Especialista em neuropsicologia, Giffoni afirma que ofereceu apoio voluntário de orientação emocional a aproximadamente 300 pessoas durante o período em que esteve detido. Entre elas estavam investigados pelos atos antidemocráticos e pessoas presas por outros tipos de crimes.
Segundo o psicólogo, a experiência vivida durante o cárcere trouxe lembranças do psiquiatra judeu Viktor Frankl, sobrevivente do regime nazista durante a Segunda Guerra Mundial e autor do livro “Em Busca de Sentido: um psicólogo no campo de concentração”.
“Busquei seguir os passos de Frankl para também encontrar sentido naquela situação, sobreviver e não enlouquecer”, afirmou Giffoni.
Preso em 8 de janeiro de 2023, o psicólogo afirma que participava da manifestação de maneira pacífica e que foi levado por policiais, sob a justificativa de segurança, até a delegacia localizada no subsolo do Congresso Nacional, onde recebeu voz de prisão.
Após julgamento pelo Supremo Tribunal Federal (STF), Giffoni foi condenado a 14 anos de prisão. Em agosto de 2023, conseguiu liberdade provisória mediante uso de tornozeleira eletrônica. Atualmente, ele mora na Argentina.
Livro reúne relatos da prisão e reflexões pessoais
A obra sobre o 8 de janeiro é dividida em quatro partes. A primeira reúne fotografias, capturas de imagens e vídeos, além de documentos relacionados aos processos judiciais envolvendo o dia das manifestações.

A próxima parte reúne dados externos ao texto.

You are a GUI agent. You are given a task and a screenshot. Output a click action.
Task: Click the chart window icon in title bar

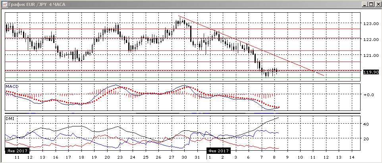[x=4, y=4]
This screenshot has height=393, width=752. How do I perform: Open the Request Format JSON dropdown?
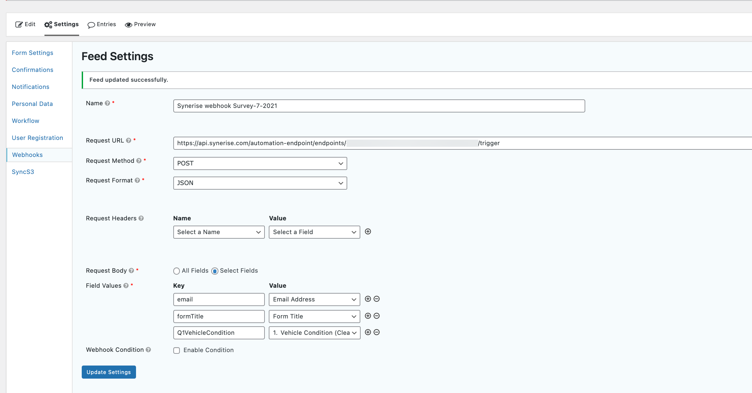(x=260, y=183)
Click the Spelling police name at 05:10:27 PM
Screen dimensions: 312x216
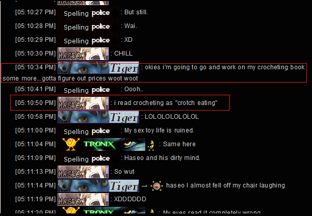87,13
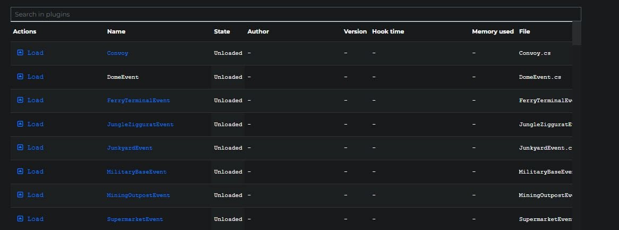Sort by the Name column header
Screen dimensions: 619x230
click(116, 31)
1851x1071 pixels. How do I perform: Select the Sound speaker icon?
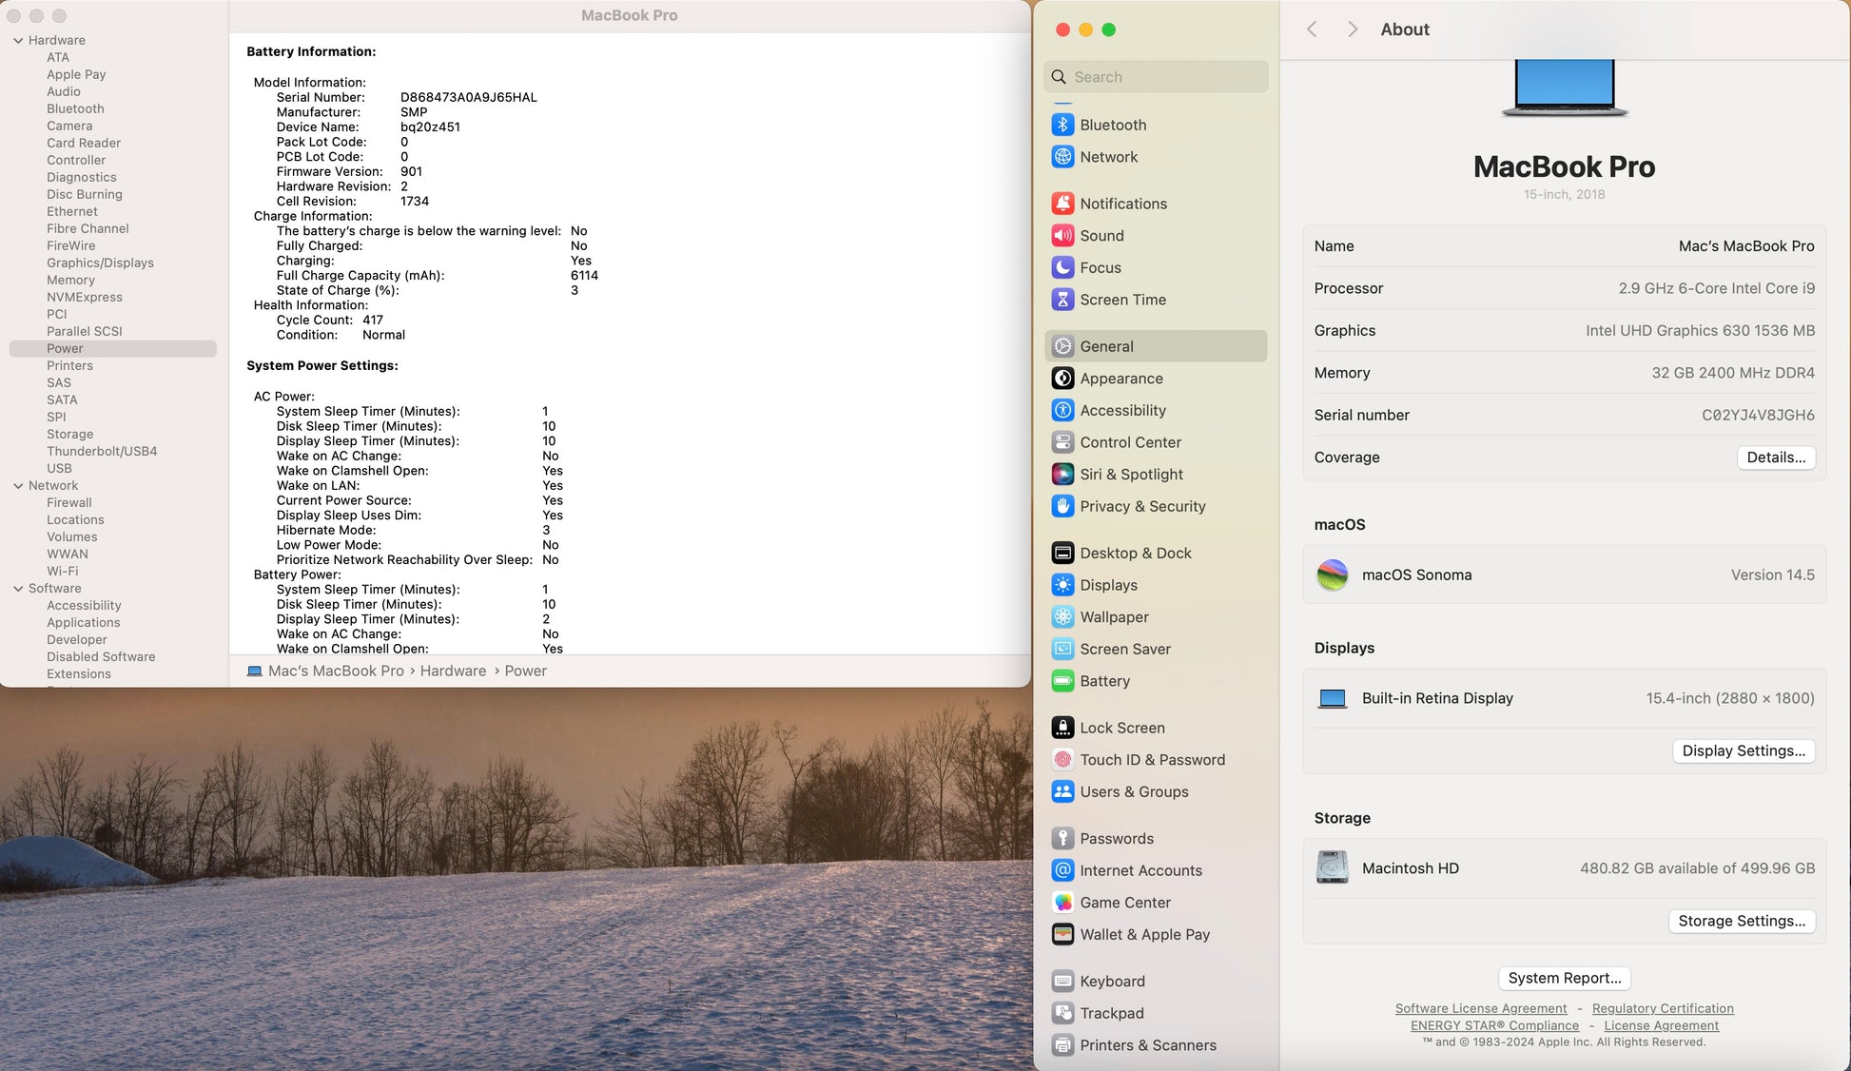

Na segunda seção, o autor descreve a rotina dentro do Complexo da Papuda, incluindo relatos sobre a superlotação das celas e as atividades voluntárias de apoio emocional realizadas com outros detentos.
As últimas partes do livro apresentam reflexões pessoais, aspectos ligados à fé cristã do autor e cartas trocadas entre internos. Os relatos abordam momentos de reconciliação, perdão, superação e mudanças pessoais durante o período de prisão.
De acordo com Giffoni, o objetivo da publicação é compartilhar formas de enfrentar situações de sofrimento que possam ser aplicadas por pessoas em diferentes circunstâncias, independentemente de suas posições políticas.
“Minha experiência pode ajudar outras pessoas a cruzarem as tempestades da própria vida”, concluiu o psicólogo.